It's simple to buy any product with a click and have it delivered to your door. Online shopping has been rapidly evolving over the last few years, making our lives easier. But behind the scenes, e-commerce companies face a complex challenge that needs to be addressed.

Uncertainty plays a big role in how the supply chains plan and organize their operations to ensure that the products are delivered on time. These uncertainties can lead to challenges such as stockouts, delayed deliveries, and increased operational costs.

You work for the Sales & Operations Planning (S&OP) team at a multinational e-commerce company. They need your help to assist in planning for the upcoming end-of-the-year sales. They want to use your insights to plan for promotional opportunities and manage their inventory. This effort is to ensure they have the right products in stock when needed and ensure their customers are satisfied with the prompt delivery to their doorstep.


## The Data

You are provided with a sales dataset to use. A summary and preview are provided below.

APPLY WHAT YOU READ
#1 Copy from the e-commerce passage, word for word, the part starting at "Uncertainty plays a" and ending at "to their doorstep.".
#2 According to the e-commerce passage, what challenges can uncertainties in supply chains lead to?
The listing that comes next has no connection to the e-commerce passage.

SUPPLIED INFORMATION

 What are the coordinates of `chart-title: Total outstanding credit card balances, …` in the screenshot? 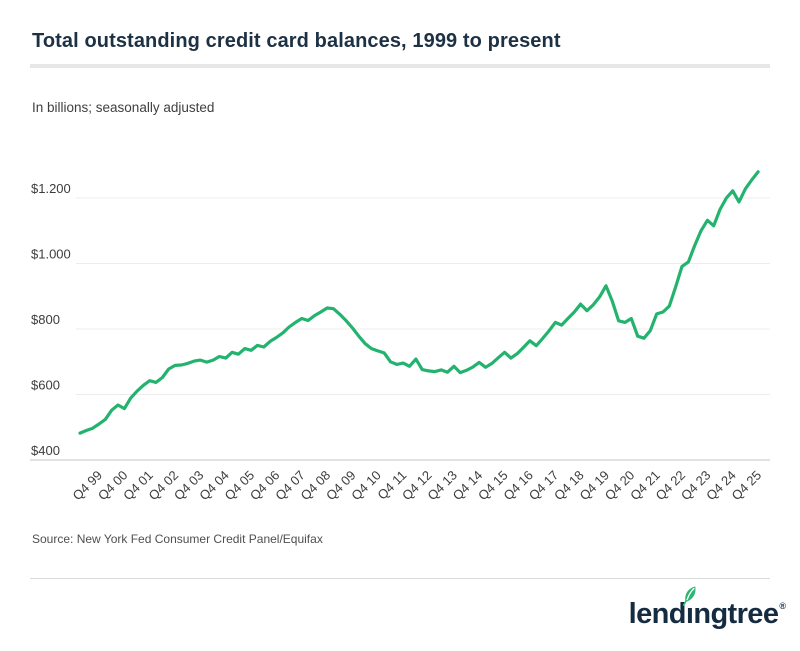 It's located at (296, 41).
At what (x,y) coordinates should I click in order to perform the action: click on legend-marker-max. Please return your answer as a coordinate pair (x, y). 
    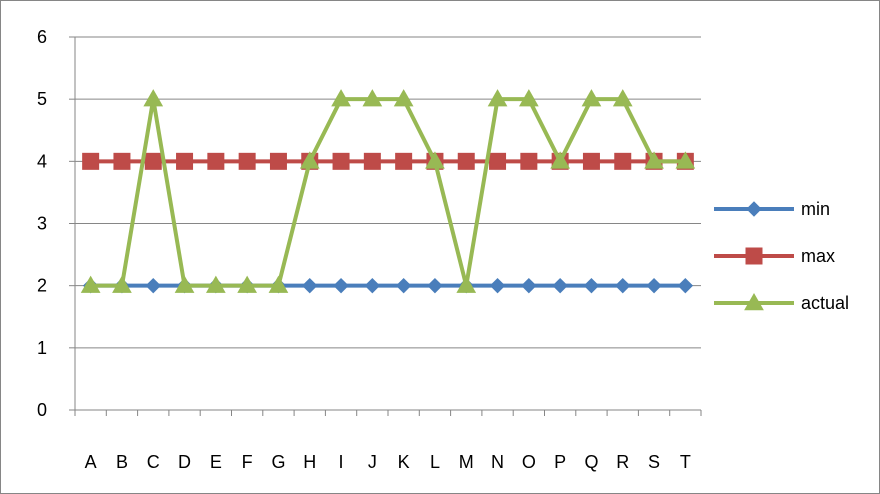
    Looking at the image, I should click on (754, 256).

EXERCISE ANSWERS
#1
Uncertainty plays a big role in how the supply chains plan and organize their operations to ensure that the products are delivered on time. These uncertainties can lead to challenges such as stockouts, delayed deliveries, and increased operational costs.

You work for the Sales & Operations Planning (S&OP) team at a multinational e-commerce company. They need your help to assist in planning for the upcoming end-of-the-year sales. They want to use your insights to plan for promotional opportunities and manage their inventory. This effort is to ensure they have the right products in stock when needed and ensure their customers are satisfied with the prompt delivery to their doorstep.

#2 Stockouts, delayed deliveries, and increased operational costs.